Mas Ibnu mulai menyendok nasi dan menyuapnya ke dalam mulut.
Air muka suamiku langsung berubah setelah makanan itu masuk ke dalam mulutnya. Aku yakin, pasti masakan Lusi tidak enak. Aku bisa melihatnya dari ekspresi Mas Ibnu yang terlihat hampir muntah.
Makan tuh masakan bidadari!
Aku beranjak dari duduk dan lekas keluar mencari sarapan, dan sengaja tidak memberhentikan tukang makanan yang lewat depan rumah, supaya Mas Ibnu tetap menghabiskan masakan yang sudah ia puji-puji tadi.
"May, bagi nasi uduknya sedikit. Kalau nggak itu buat aku. Kamu kan bisa beli lagi. Nasi gorengnya rasanya nggak enak banget!" ucap Mas Ibnu setengah berbisik.
"Di sananya sudah habis, Mas. Lagian kamu kan sudah ada nasi goreng spesial buatan bidadari. Kamu makan saja masakan bidadari tak berakhlak itu. Jangan malah minta nasi uduk aku!" jawabku sengaja meninggikan nada bicara, supaya Lusi mendengar percakapan kami.
"Memangnya masakan aku kenapa, Mas?!" Lusi mendelik menatap suamiku.
"E–enggak, Lus. Masakan kamu itu enak banget. Kaya masakan chief restoran bintang lima!" puji Mas Ibnu berlebihan.
Padahal jelas-jelas tadi dia bilang masakan Lusi tidak enak.
Aku memiringkan bibir melihat riak wajah suamiku ketika dengan terpaksa menyantap masakan yang entah seburuk apa rasanya.

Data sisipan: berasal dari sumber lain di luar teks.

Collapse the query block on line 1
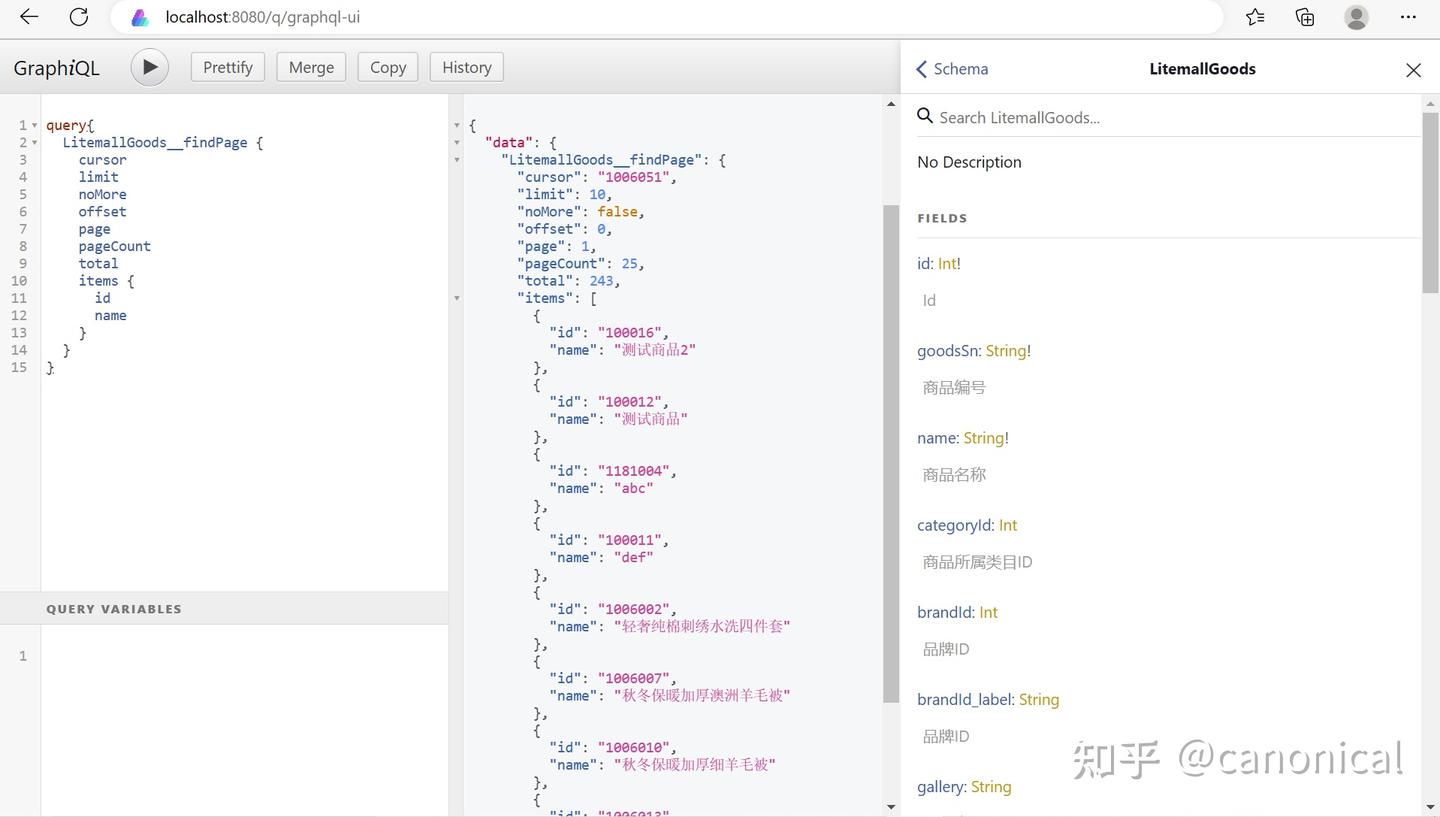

"Mas, aku angkat telepon dulu ya. Kamu habiskan sarapan kamu dulu!" ucap Lusi sembari bangkit dari duduknya dan keluar.
Aku menyendok sedikit nasi milik Lusi.
Huek!
Rasanya benar-benar ancur. Antara asin, pedas, pokoknya rasanya tidak enak banget. Pantas saja Mas Ibnu terlihat tersiksa menyantapnya.